しかし、そのことがことさら話題になっていないことを考えると、死んでしまった人の墓は暴かないのがマナーと日本人は思っているようでもある。
安倍元総理が射殺されて数ヶ月が経つが、犯人が捕まった当初、動機がまだ明らかになっていなかったため、岸田総理は、「これは、民主主義を守る戦い」であるというスタンスを取っていた。
しかし、犯人のバックグラウンドが次第に明かされるにつれ、そのトーンは消えていった。
そして、犯人の動機が、個人的な家族の宗教問題にあったことと、安倍元総理自身がその宗教団体と関係を持っていたことがわかると、この事件が「何に対する戦い」にすればよいのか自民党はよくわからなくなり、また、事件の究明をするはずの自民党の党員自身が創価学会とズブズブな関係にあったことで、今回の事件の総括は遅々として進んでいないように見える。
ただ、表向きは、今回の事件は、私怨によって起こされた不幸な事件でした。
今後は、これまで見逃してきたカルト宗教と政治の関係を粛清します。
という「総括」で終わらされていくようだ。
凶弾に倒れた安倍元総理の「弔い方」で揉めているが、自分たちのリーダーの死に対する「総括」をこのような形で済ませようとする姿を見ると、あぁ、日本にもう「保守」はいないのだなと思う。

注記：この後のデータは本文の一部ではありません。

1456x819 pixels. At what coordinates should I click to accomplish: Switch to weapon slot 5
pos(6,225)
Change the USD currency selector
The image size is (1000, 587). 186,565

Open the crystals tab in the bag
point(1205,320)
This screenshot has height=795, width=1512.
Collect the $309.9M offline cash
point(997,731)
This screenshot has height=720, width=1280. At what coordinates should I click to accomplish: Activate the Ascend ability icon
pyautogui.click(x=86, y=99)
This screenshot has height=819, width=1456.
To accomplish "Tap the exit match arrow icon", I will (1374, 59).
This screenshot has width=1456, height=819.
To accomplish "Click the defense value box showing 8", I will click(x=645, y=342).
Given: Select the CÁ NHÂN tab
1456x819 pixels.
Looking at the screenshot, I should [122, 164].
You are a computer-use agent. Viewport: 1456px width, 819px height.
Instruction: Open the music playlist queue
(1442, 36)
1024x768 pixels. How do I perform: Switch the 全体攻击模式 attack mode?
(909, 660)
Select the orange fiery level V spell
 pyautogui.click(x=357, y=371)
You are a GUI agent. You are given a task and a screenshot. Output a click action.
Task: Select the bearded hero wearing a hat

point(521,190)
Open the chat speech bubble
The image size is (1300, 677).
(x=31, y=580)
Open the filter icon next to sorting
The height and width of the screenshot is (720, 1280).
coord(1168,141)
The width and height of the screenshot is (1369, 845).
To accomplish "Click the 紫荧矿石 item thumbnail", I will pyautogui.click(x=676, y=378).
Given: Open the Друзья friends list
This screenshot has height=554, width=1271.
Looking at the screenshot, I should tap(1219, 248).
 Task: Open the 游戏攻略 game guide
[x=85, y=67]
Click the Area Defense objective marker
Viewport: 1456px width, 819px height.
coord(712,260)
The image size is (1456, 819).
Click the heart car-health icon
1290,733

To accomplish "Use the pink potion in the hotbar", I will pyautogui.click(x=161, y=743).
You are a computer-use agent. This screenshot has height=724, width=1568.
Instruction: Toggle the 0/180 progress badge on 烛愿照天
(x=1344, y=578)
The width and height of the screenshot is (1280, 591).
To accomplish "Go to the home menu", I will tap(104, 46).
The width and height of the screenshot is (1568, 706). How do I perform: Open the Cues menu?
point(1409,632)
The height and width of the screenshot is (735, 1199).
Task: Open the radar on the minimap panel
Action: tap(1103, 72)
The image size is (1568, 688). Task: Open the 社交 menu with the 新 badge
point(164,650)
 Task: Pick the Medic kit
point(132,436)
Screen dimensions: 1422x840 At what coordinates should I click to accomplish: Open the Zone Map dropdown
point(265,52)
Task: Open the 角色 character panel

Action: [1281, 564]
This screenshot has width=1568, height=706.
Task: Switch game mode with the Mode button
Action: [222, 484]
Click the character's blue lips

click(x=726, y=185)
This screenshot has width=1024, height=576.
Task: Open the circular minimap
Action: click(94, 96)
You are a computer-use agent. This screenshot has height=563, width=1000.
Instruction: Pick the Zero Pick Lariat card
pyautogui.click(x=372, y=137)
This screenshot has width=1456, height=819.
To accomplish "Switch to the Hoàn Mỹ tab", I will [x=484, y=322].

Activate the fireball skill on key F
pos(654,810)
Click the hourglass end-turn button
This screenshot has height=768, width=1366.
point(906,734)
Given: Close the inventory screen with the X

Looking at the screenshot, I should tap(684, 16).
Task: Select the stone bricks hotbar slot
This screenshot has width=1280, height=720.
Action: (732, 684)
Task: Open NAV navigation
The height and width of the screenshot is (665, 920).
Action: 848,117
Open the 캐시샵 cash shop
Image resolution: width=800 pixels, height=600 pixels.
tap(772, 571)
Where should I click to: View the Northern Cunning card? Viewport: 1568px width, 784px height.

「保守」と「革新」は、「主意主義」と「主知主義」という言葉で区別して説明されることがある。
革新は、頭でこしらえた「理想」に邁進するが、保守は、従来の伝統や習慣を大事にする。
革新は、理知的に判断した善し悪し(「知」)を重視するが、保守は、体で感じる善し悪し(「意や情」)を優先する。
革新は「これからの価値観」に重きを置くが、保守は、体感的な「これまでの価値観」に目を向ける。
そうした「意」や「情」を大事にするのが保守派であり、だからこそ、彼らは、中国や韓国に対して強靭な姿勢を取った安倍元総理を応援したし、「アメリカを再び偉大な国にする」と豪語したトランプ元大統領を支持した。
「理屈」じゃなく、その「威勢の良さ」に、彼らは期待を込めたのだ。
そうした、「威勢のいい」姿が好きな保守派は、「理」より「情」を優先するような「浪花節」と相性がいいし、その慣習的な集団である「ファミリー」を大切にする姿勢は、ヤンキーやヤクザのあり方と親和性が高い。
保守系議員たちは、伝統的な家族像を大事にし、夫婦別姓に反対することで、「個人」よりも「集団」を、「個々の自由」よりも「ファミリーの一員である大切さ」を重視する。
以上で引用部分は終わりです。